Obiettivo = Mostra, copiandola per intero, ogni riga delle voci seguenti in cui compare la parola "header".

(Voci sulla posizione di parole ed elementi)

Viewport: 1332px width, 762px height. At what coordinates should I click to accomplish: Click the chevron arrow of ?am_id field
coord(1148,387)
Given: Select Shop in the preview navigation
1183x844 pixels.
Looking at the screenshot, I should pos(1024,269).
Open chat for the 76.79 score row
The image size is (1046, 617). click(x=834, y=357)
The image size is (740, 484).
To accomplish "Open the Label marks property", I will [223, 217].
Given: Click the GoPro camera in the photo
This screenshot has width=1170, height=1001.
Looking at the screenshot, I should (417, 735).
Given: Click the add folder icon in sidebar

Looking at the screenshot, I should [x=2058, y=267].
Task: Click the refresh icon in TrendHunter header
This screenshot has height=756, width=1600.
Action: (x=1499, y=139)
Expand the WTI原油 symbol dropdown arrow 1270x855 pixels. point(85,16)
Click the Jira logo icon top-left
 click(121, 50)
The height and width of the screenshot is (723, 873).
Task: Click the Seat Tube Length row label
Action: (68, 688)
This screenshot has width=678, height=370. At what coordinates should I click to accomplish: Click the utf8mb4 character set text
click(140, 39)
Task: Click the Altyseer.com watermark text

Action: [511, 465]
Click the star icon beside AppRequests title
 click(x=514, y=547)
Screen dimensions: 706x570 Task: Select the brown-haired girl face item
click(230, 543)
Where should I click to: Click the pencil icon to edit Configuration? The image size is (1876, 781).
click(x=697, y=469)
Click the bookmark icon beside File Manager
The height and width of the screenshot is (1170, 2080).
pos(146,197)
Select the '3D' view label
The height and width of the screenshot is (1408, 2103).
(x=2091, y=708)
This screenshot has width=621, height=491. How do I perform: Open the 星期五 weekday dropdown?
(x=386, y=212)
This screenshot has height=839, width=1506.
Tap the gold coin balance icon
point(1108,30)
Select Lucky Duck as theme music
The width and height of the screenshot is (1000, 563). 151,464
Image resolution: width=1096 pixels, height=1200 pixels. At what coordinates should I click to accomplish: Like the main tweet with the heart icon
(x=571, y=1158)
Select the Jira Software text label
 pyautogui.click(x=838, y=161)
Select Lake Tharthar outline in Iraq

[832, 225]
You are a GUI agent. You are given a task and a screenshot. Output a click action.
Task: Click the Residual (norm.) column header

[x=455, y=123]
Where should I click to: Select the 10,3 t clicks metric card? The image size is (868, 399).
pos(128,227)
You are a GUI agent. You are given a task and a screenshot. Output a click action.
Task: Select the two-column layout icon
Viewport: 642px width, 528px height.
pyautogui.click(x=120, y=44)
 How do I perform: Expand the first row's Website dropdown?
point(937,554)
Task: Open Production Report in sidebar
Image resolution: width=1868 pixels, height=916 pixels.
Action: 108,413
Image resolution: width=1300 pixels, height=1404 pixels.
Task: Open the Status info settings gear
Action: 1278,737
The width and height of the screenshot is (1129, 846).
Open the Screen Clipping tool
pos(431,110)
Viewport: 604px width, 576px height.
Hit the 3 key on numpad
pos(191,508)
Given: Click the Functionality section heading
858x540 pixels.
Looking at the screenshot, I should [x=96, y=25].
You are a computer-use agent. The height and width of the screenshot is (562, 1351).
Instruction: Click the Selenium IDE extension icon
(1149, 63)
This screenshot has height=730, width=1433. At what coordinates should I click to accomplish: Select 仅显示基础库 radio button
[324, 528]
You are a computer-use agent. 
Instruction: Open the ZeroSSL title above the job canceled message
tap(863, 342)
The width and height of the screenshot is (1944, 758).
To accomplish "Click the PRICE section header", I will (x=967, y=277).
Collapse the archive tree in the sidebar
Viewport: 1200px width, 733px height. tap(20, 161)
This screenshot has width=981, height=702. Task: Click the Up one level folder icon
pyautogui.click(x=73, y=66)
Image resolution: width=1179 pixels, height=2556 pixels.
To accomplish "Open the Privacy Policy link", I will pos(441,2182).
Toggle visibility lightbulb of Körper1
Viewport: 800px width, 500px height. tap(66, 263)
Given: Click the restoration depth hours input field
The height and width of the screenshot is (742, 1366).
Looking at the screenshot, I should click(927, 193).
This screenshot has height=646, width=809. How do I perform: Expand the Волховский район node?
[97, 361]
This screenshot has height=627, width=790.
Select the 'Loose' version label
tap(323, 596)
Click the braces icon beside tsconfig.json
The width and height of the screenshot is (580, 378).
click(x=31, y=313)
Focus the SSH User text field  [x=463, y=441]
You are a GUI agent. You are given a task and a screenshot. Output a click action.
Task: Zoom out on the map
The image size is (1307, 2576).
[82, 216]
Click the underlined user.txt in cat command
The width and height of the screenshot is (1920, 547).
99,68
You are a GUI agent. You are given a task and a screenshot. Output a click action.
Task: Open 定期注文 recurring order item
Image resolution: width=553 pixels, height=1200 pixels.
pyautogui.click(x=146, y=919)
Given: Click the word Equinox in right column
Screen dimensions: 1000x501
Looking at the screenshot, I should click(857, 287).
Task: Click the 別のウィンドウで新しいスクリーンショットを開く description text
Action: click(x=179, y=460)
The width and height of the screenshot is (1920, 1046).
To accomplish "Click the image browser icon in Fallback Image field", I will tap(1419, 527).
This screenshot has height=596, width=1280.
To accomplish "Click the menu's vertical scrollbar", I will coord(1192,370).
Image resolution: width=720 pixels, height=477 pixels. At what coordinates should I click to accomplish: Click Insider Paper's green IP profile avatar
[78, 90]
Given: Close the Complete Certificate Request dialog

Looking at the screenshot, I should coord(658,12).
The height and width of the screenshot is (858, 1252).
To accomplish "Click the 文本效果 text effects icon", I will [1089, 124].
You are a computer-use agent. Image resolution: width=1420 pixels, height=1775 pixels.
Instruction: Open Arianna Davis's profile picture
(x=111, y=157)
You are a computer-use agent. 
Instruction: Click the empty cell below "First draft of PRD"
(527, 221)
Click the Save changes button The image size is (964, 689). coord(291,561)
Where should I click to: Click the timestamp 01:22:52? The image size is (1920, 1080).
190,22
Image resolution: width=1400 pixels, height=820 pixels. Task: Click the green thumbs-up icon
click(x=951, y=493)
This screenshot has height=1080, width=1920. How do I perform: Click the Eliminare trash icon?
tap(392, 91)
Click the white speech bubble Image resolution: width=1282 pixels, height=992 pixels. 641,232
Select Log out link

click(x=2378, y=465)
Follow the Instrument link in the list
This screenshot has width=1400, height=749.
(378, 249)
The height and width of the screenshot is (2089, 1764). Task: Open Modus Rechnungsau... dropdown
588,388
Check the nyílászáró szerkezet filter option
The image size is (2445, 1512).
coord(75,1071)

Risposta =
Task: Click the refresh icon in TrendHunter header
Task: Click the Residual (norm.) column header
To accomplish "Click the PRICE section header", I will (x=967, y=277).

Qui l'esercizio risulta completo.